Seit Jahren lasse der türkische Staatschef Erdoğan die Region militärisch angreifen mit dem klaren und offenbaren Ziel, Kurd:innen zu verdrängen, hieß es. „Doch sowohl die deutsche Politik als auch die Medienlandschaft hierzulande ignorieren diese ungerechtfertigte Gewalt. Man will den Kriegsverbrecher vom Bosporus wohl nicht verärgern”, kritisierte eine Demonstrantin.
Alle Angriffe auf Rojava erfolgten mit dem fadenscheinigen Argument, „Terror” zu bekämpfen, in Wahrheit aber handele es sich um eine pure Verdrängung von Kurdinnen und Kurden und die türkische Besatzung von Teilen Syriens, hieß es weiter.
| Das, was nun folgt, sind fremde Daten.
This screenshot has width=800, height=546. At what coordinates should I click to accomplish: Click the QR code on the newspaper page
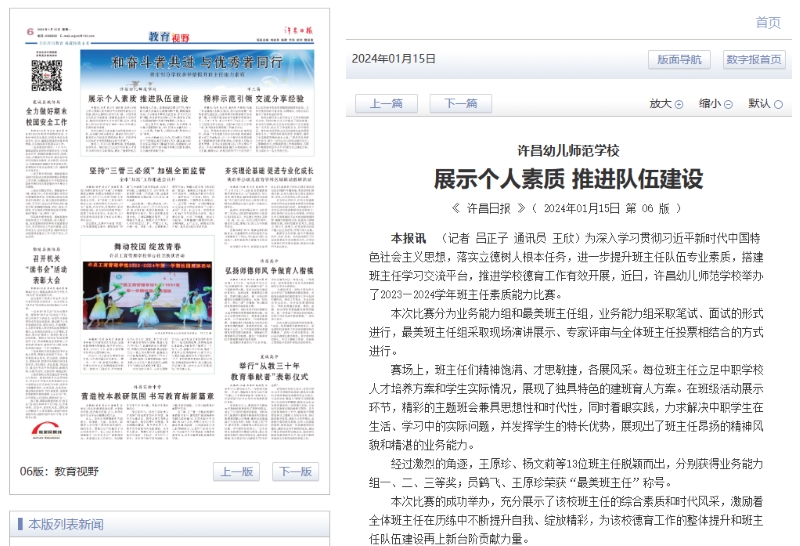click(46, 75)
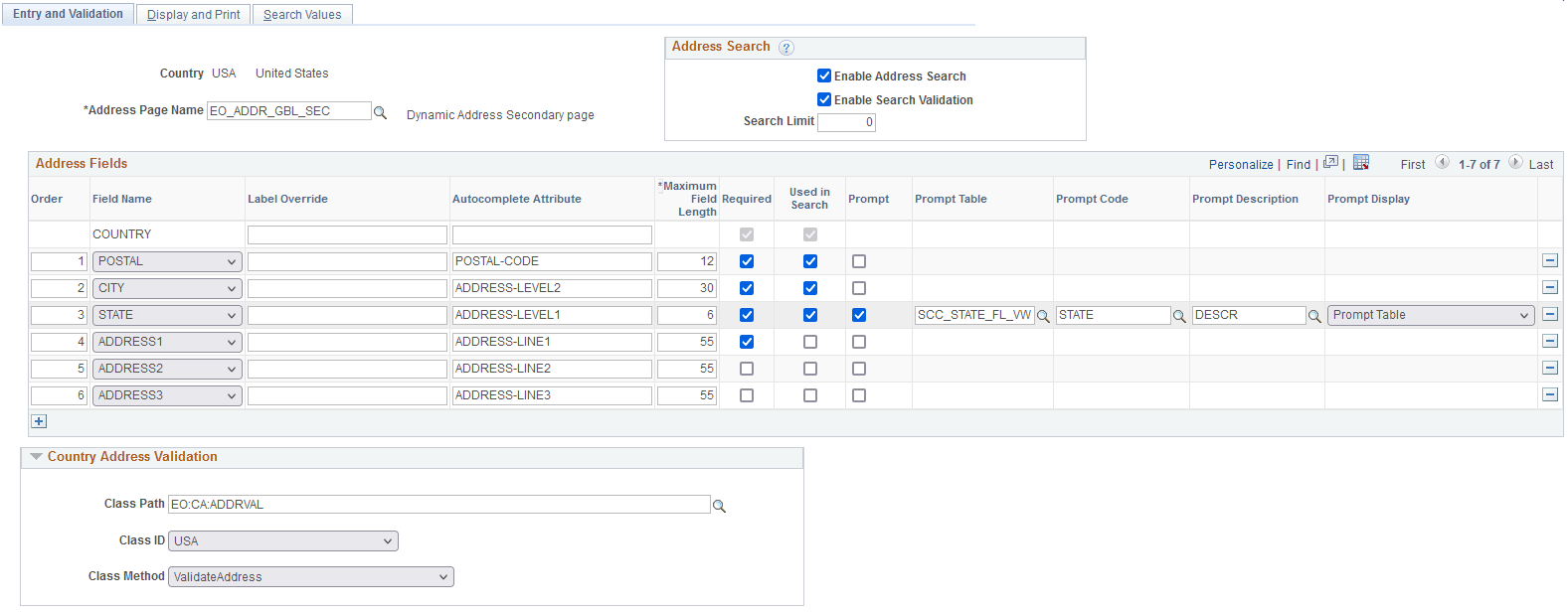Open the Prompt Display dropdown
This screenshot has height=612, width=1568.
pos(1431,315)
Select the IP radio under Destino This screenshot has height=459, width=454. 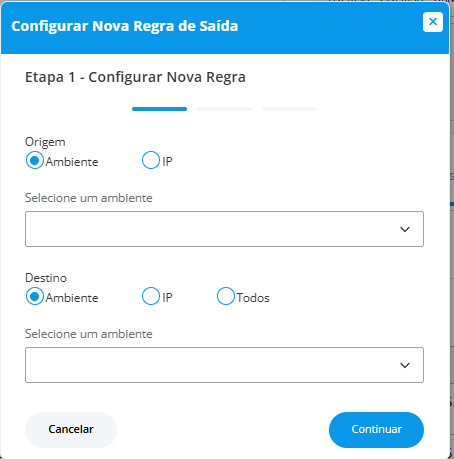pyautogui.click(x=151, y=296)
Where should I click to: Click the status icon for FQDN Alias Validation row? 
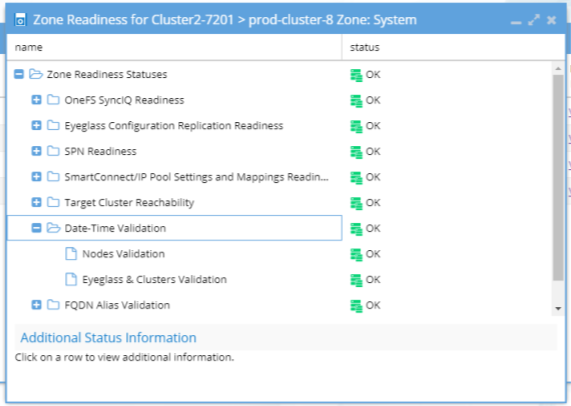pos(356,306)
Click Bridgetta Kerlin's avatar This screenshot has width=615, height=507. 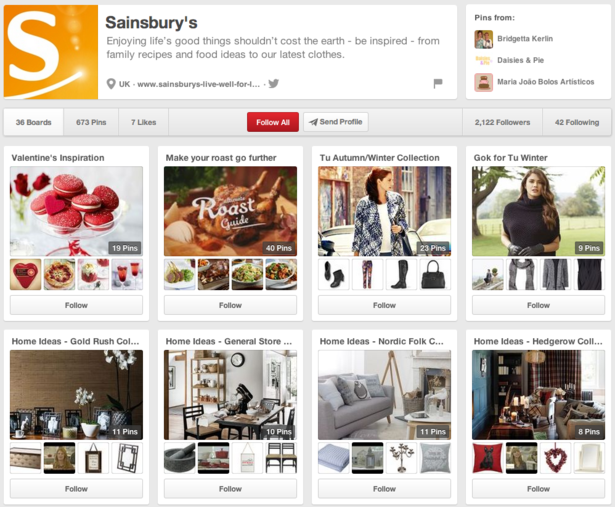pyautogui.click(x=484, y=39)
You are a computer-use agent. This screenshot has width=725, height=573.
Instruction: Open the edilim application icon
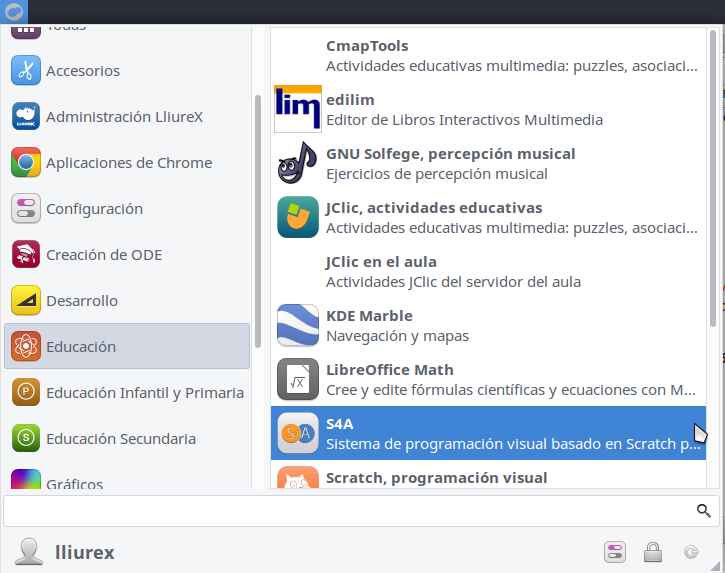point(297,109)
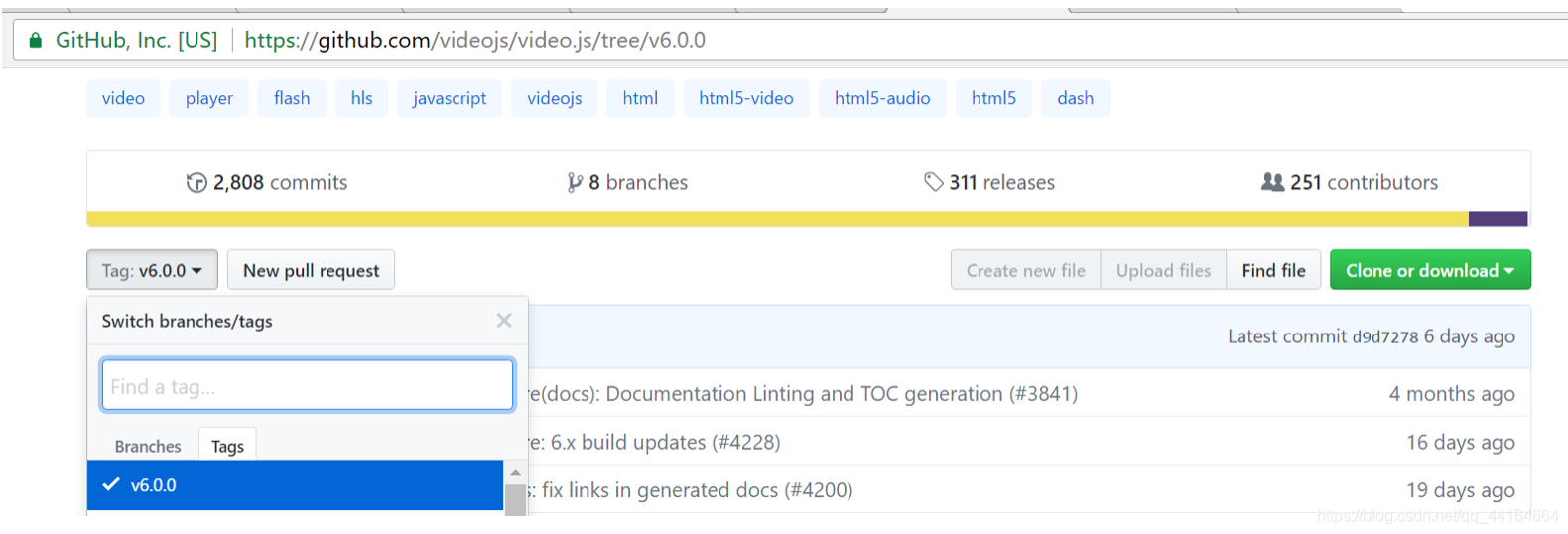1568x534 pixels.
Task: Click the purple language bar segment
Action: pyautogui.click(x=1498, y=219)
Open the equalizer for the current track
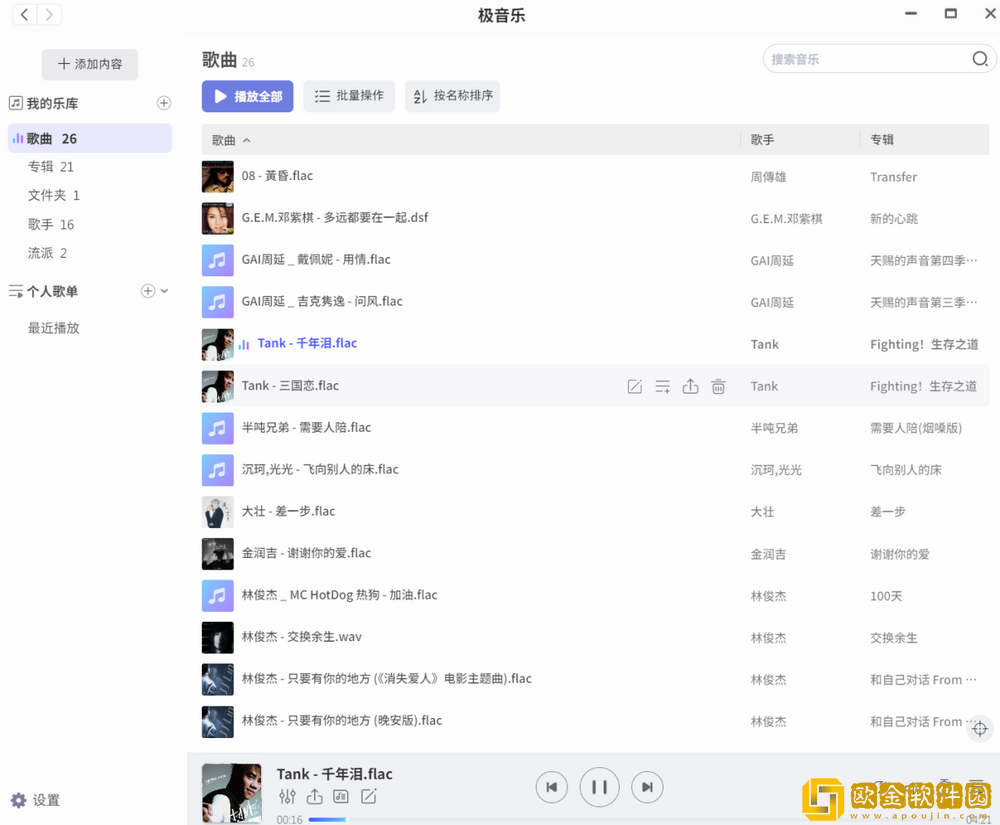The image size is (1000, 825). [x=288, y=797]
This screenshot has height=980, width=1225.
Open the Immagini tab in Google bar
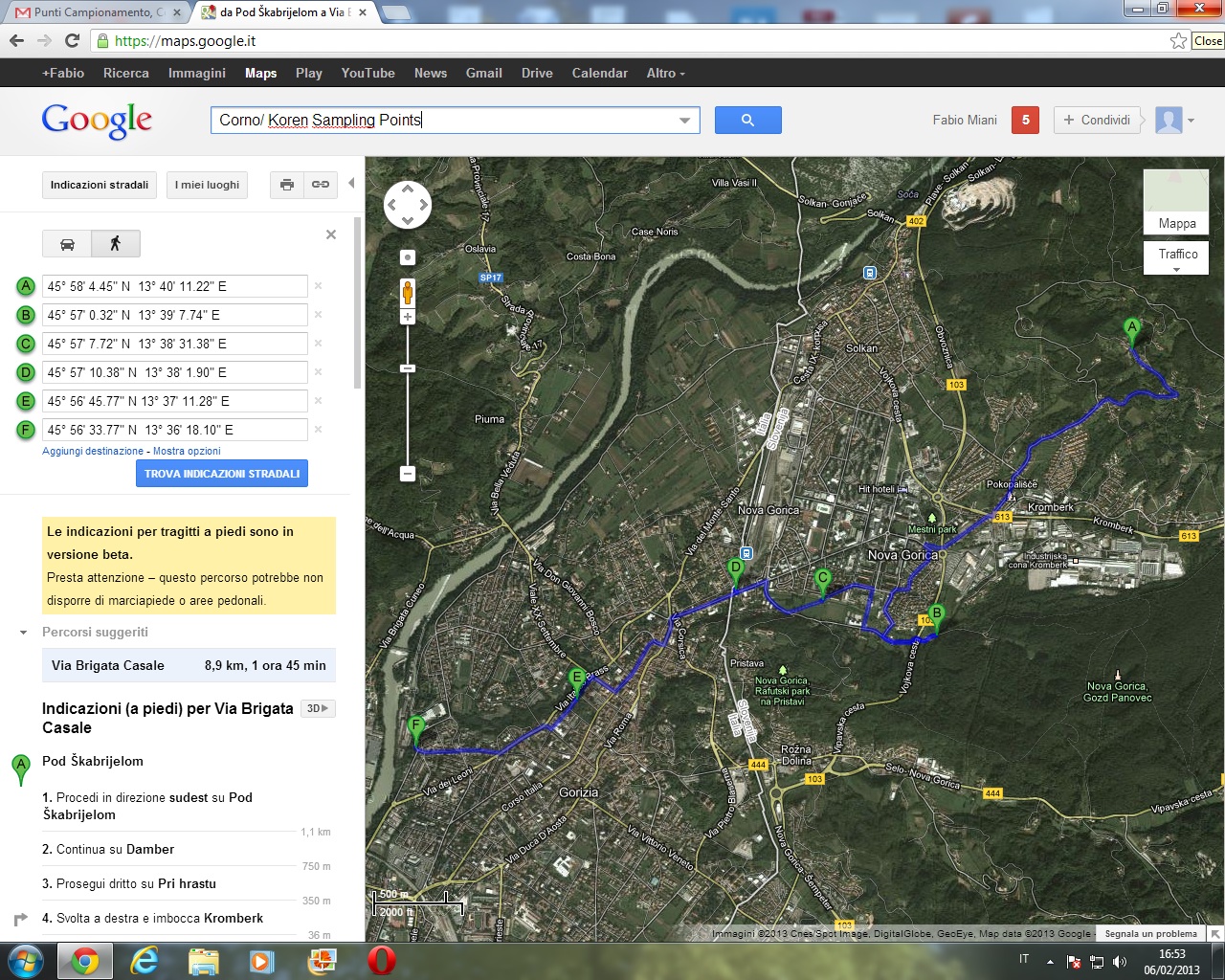point(196,73)
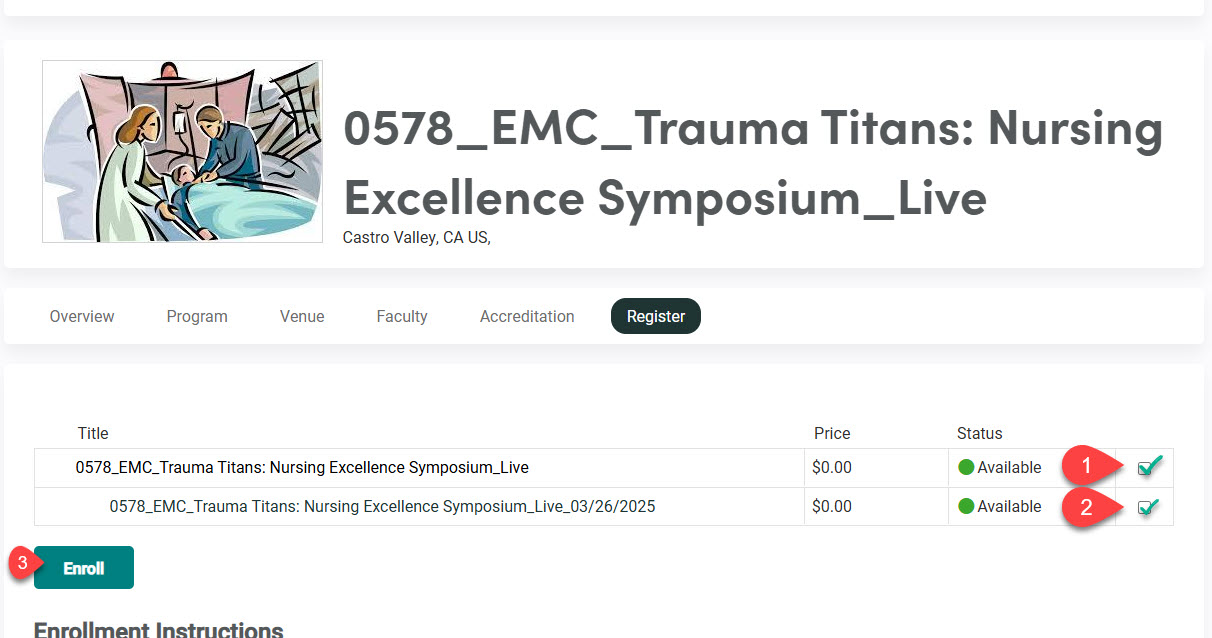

Mit dem Argument der Terrorbekämpfung hatte Erdoğan im Oktober auch eine mehrtägige Luftoffensive gegen die Autonomieregion im Nordosten von Syrien durchführen lassen. Die Folge: Dutzende Todesopfer, zahlreiche Verletzte und eine zerstörte Infrastruktur. Dennoch herrsche großes Schweigen bei Politik und Medien. Das müsse kritisiert werden.
Frankfurt
An einer Demonstration in Frankfurt für die Freilassung von Abdullah Öcalan beteiligten sich auch Menschen aus Mannheim, Mainz, Darmstadt, Gießen, Hanau und Offenbach. Es wurde dazu aufgerufen, am 18. November in Berlin an einer Demonstration gegen das vor dreißig Jahren erlassene Betätigungsverbot der PKK in Deutschland teilzunehmen. Zu der Veranstaltungen unter dem Motto „PKK-Verbot aufheben – Demokratie stärken!“ mobilisiert die Kampagne „PKK-Verbot aufheben!”. Weil der türkische Präsident Recep Tayyip Erdoğan am kommenden Freitag zu einem Staatsbesuch von Bundespräsident Frank-Walter Steinmeier und Bundeskanzler Olaf Scholz in Berlin empfangen wird, beinhaltet der Demonstrationsaufruf inzwischen auch den Protest gegen die türkisch-nationalistische und islamistische Einflussnahme des Erdoğan-Regimes.
Stuttgart
In Stuttgart startete die Demonstration in der Lautenschlagerstraße. Dazu aufgerufen hatte die Bewegung kämpferischer junger Frauen (TekoJIN) und die Revolutionäre Jugendbewegung (TCŞ) gemeinsam mit dem Demokratischen Kurdischen Gesellschaftszentrum e.V. Stuttgart (DTKM). An der Demonstration beteiligten sich auch die türkischen Linke und Gruppen wie Zusammen Kämpfen, OTKM, Rise up for Rojava, Partizan und die Partei DIE LINKE.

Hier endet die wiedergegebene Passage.